How can I make my afternoon wedding reception not lame?

So I got engaged a few weeks ago. Yay! We're planning to get married this fall, which it turns out is kind of short notice in terms of finding an appropriate venue. We've found one we like which is available, but due to various constraints it looks like we're going to have the ceremony around 10-11AM with a reception at 1-5PM.

I am coming around to this idea, but I'm still a bit... hesitant? Thing is, I can get my head around what a really fun evening reception looks like. Cocktail hour, cover band, dancing, the whole nine yards. I get that. But I'm having trouble translating that to early afternoon. Cocktails (other than mimosas) don't really seem appropriate at two in the afternoon. So I'm trying to figure out what a really fun afternoon reception looks like.

What I don't want is another dreary affair where everyone wonders when it's going to be over and why no one is serving whiskey. I've been to quite a number of those myself and don't want to contribute to the trend. But we're still very early in the planning stages, so we've got the flexibility to point this thing in any number of directions.

Relevant details:
- We're looking at around 150-200 people, mostly friends and family. Ages range from a few infants up to a handful of octogenarians, with lots of people in the 25-35 (wedding party, siblings, friends, cousins, etc.) and 55-65 (parents, aunts/uncles, etc.) range, but only about two dozen minors.
- The venue is a converted cotton mill in a very scenic location, but we're basically talking indoors here.
- The crowd is going to be mostly fairly conservative Christians; though alcohol and dancing are definitely in the offing, we're not talking anything too crazy.
- We're open to the idea of some kind of after-party. Not only is 5PM pretty early to shut things down, but four hours isn't a huge amount of time.

So, in short: what makes for a time-appropriate, entertaining afternoon wedding reception?

(Also, previously, though I'm most interested in the time-appropriateness aspect here.)
posted by valkyryn to Grab Bag (32 answers total) 16 users marked this as a favorite
 
Lively live music.
posted by jon1270 at 8:29 AM on March 7, 2012 [1 favorite]


Focus on kids. Kid/adult games, etc. Beer, wine and champagne only.
posted by Ironmouth at 8:31 AM on March 7, 2012


Congrats!

- yes, plan an after party, and make sure people know where it will be.
- there is no reason you can't have alcohol and dancing. I would do some other signature drinks (it's fall, so probably spiked cider and champagne punch).
- are you serving a sit down lunch? If not, do stations around with different kinds of food - a chocolate fountain with fruit; little sandwhiches; deserts; etc. This tends to spread people out and get them talking, I think.
- live music if possible.

_Parts of the exercise_.
1. Rewrite the paragraph of the wedding reception thread that begins "I am coming around to this idea" as a shorter version that keeps its main points.
2. List the username of every person shown posting in the wedding reception thread.
3. Write the next part of the wedding reception thread, picking up after its last line.

_Collected material_.
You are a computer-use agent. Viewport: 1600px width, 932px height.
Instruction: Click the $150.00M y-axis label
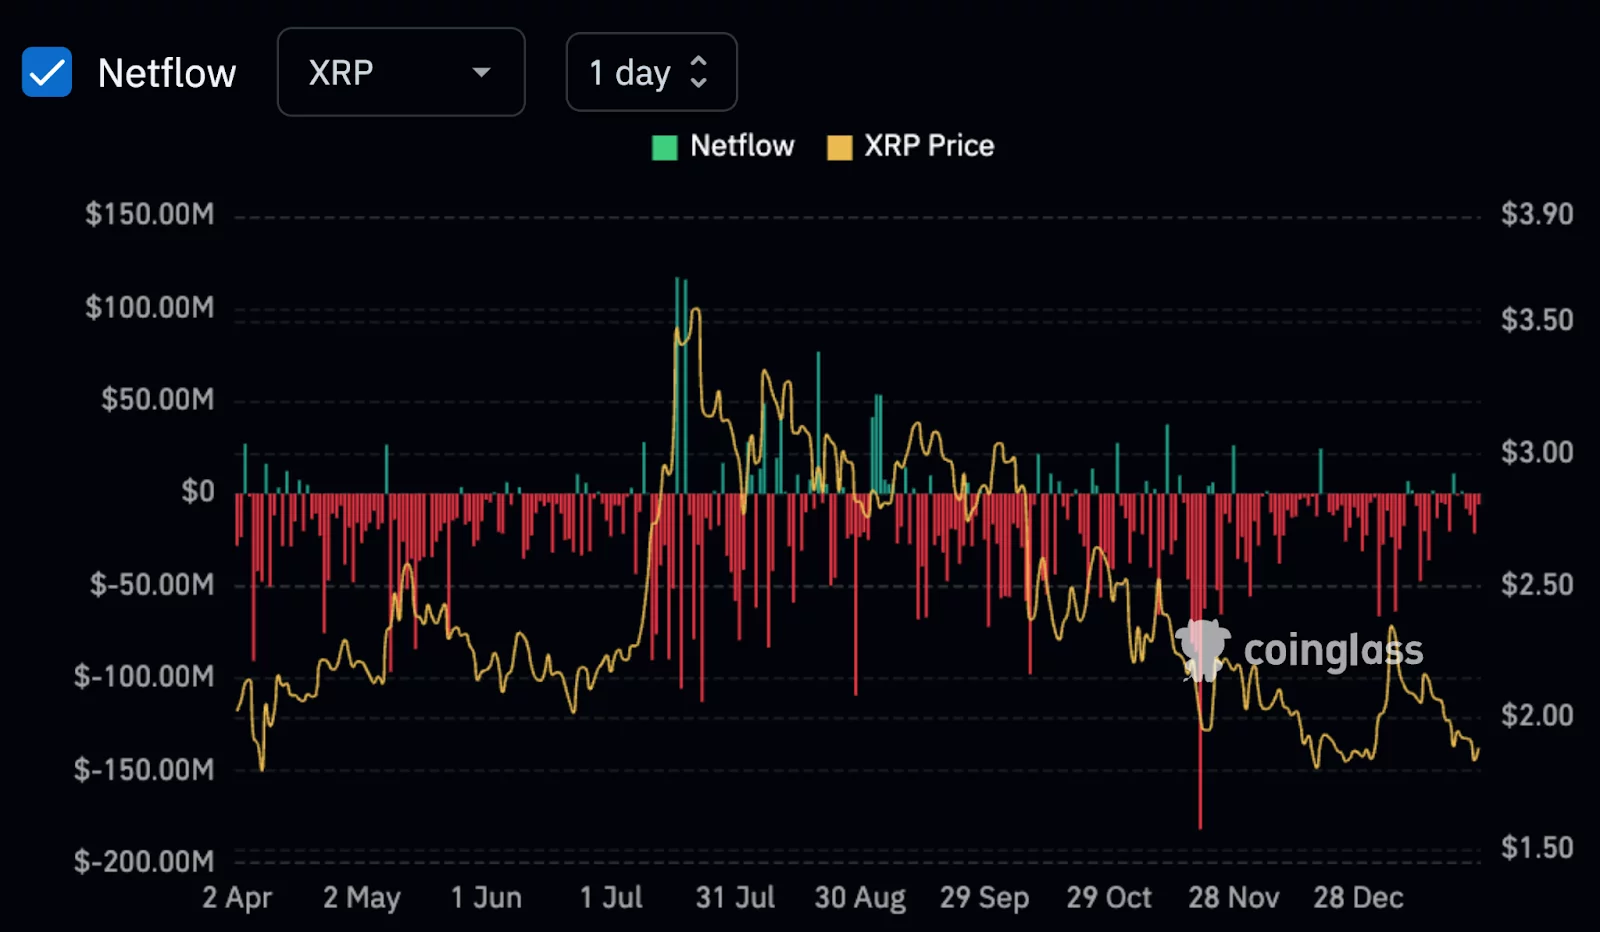[x=150, y=214]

_Responses by task_.
1. The poster is warming to the afternoon plan but remains hesitant. An evening reception is easy to picture: cocktail hour, a cover band and dancing. It is harder to carry that over to early afternoon, when cocktails other than mimosas seem out of place at two o'clock. The poster wants to know what a truly fun afternoon reception looks like.

2.
valkyryn
jon1270
Ironmouth

3.
- some activities maybe? photobooth. one wedding i went to (outside) had a bounce house. Another was set up for card tournaments and lawn games. karaoke? really, it depends on what you might find fun. Do your 25-35 year olds like to line dance/do the hustle? find a DJ that can help with that if you aren't doing live music. (If you have a DJ: make sure they are not too loud; if they are too loud, everyone over 50 will be pissed and leave because they can't talk to each other).
posted by dpx.mfx at 8:35 AM on March 7, 2012 [2 favorites]


I am imagining a really lively lunch reception with an upbeat live band (bluegrass? or maybe zydeco? or swing? etc), brightly colored checkered cloth tablecloths, wild flowers, fun lunchtime food rather than heavy formal dinnertime food, and cocktails. YES, you can have cocktails in the daytime: mint juleps, mojitos, whiskey gingers, even frozen things like daquiris if that's your style.
posted by joan_holloway at 8:37 AM on March 7, 2012


Afternoon carnival-themed weddings are really big right now.
posted by np312 at 8:39 AM on March 7, 2012 [1 favorite]


A whole hog and a few kegs would go well with the carnival rides--make it a pig pickin'!
posted by MrMoonPie at 8:41 AM on March 7, 2012 [2 favorites]


For the most part, what people are going to do any time of day is eat and chitchat, in between the cake cutting and other scheduled events. Maybe focus on making it easy for people to mingle (for example, I didn't assign seating and people just sat in groups to eat and then table-hopped as they pleased afterwards) and let them make their own fun in between your planned activities. And not too loud, whatever you do about music, so that people who want to talk can.

The only awkward reception I've been to was in a location where there was just almost nowhere to sit down. Just don't do that, and you'll be in pretty good shape right out of the box.

If you're expecting a lot of non-drinkers, have non-alcoholic drinks besides water, coffee, and soda. Iced tea, a juice spritzer, punch, etc.

An afterparty sounds like a great idea, and something you can do pretty informally if you want.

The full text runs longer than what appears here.